• [Try it]:
Using the line with "Instruction: Select the purple" as your starting point, transcribe it and each line beneath it word for word until the records run out, without pictures.

Screenshot grounding data
-=-=-

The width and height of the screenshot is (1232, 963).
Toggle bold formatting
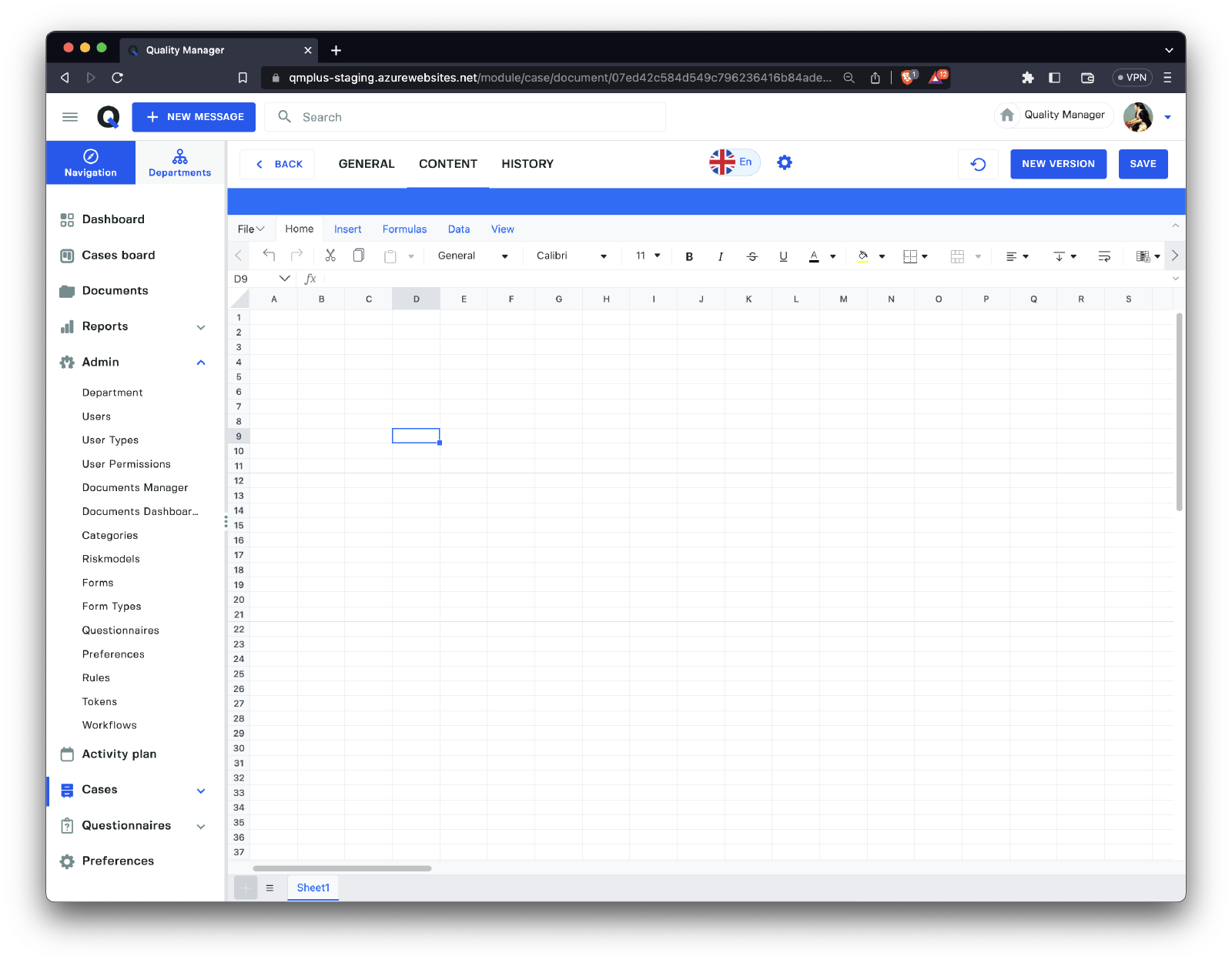tap(689, 256)
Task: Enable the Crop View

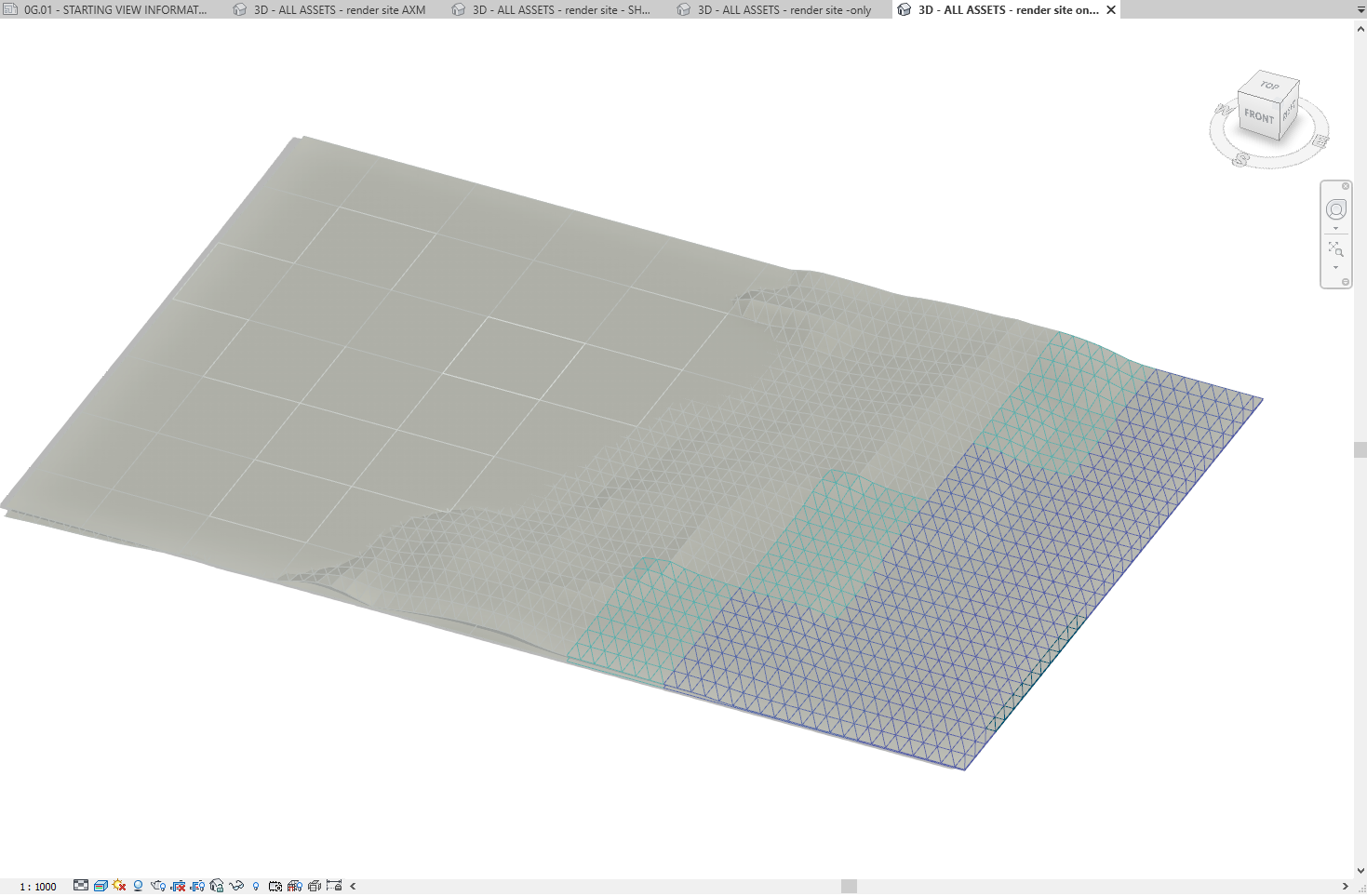Action: click(178, 886)
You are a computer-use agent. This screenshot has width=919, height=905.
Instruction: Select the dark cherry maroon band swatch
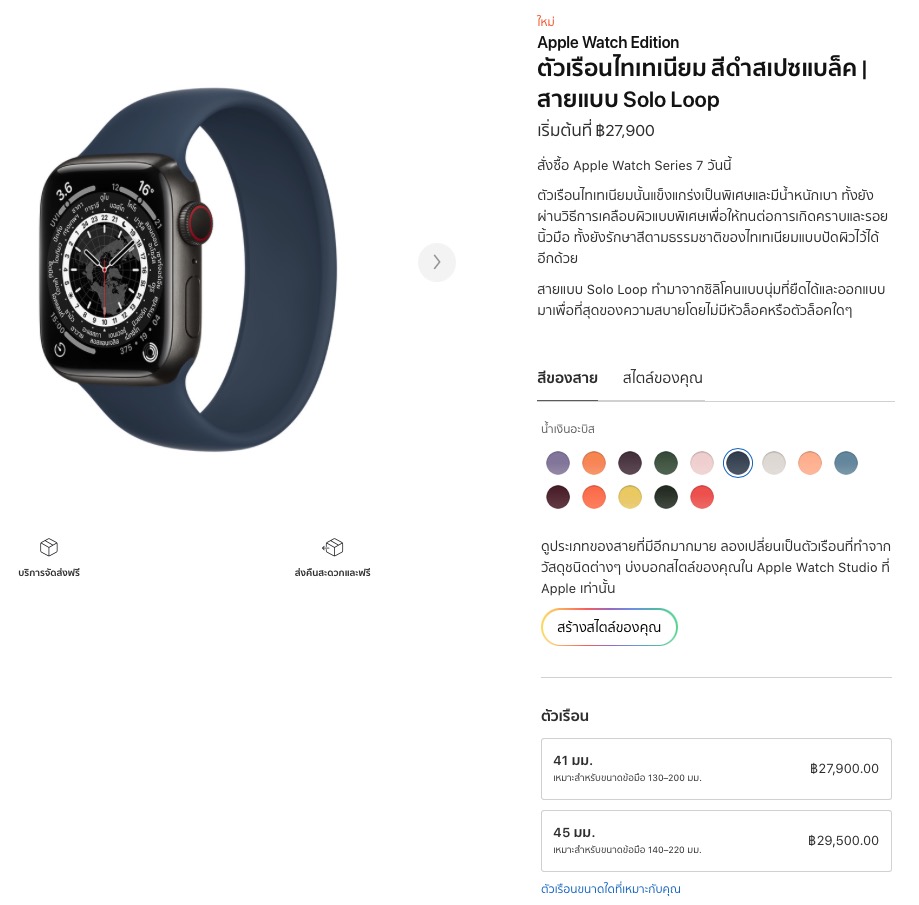[x=558, y=497]
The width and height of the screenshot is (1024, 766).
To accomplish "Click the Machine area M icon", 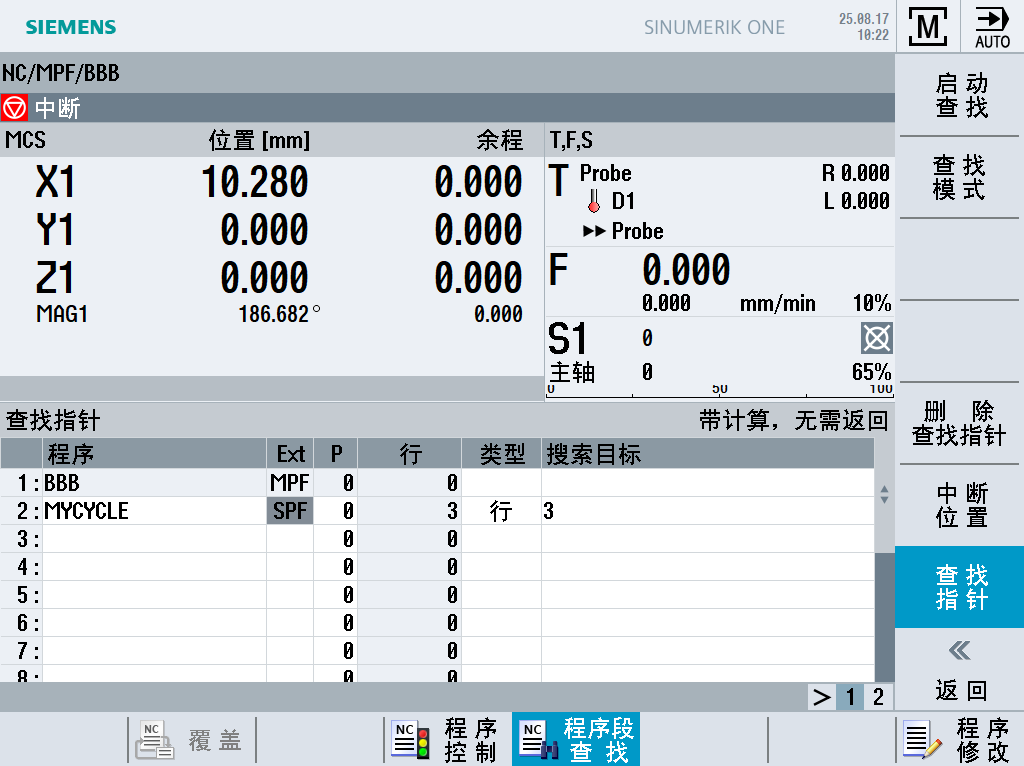I will [927, 27].
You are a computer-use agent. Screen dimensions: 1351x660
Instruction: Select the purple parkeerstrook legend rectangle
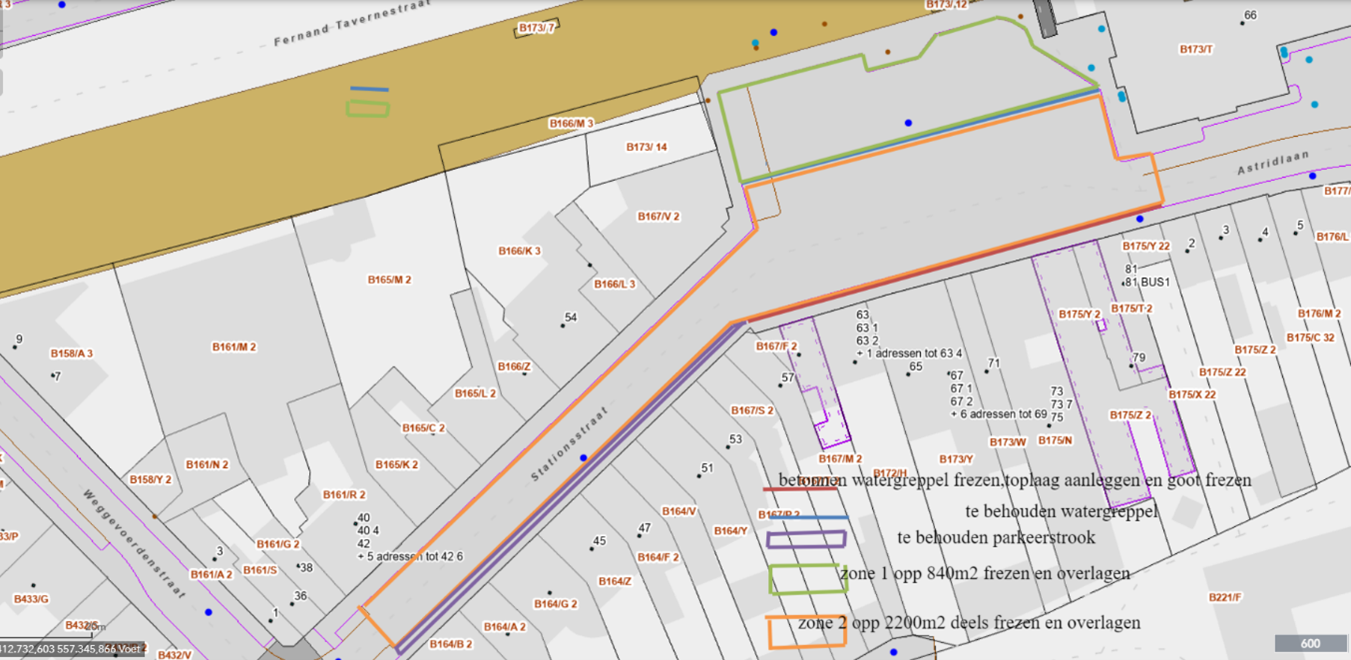806,539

-=-=-

• [Task answer]:
Instruction: Select the purple parkeerstrook legend rectangle
806,539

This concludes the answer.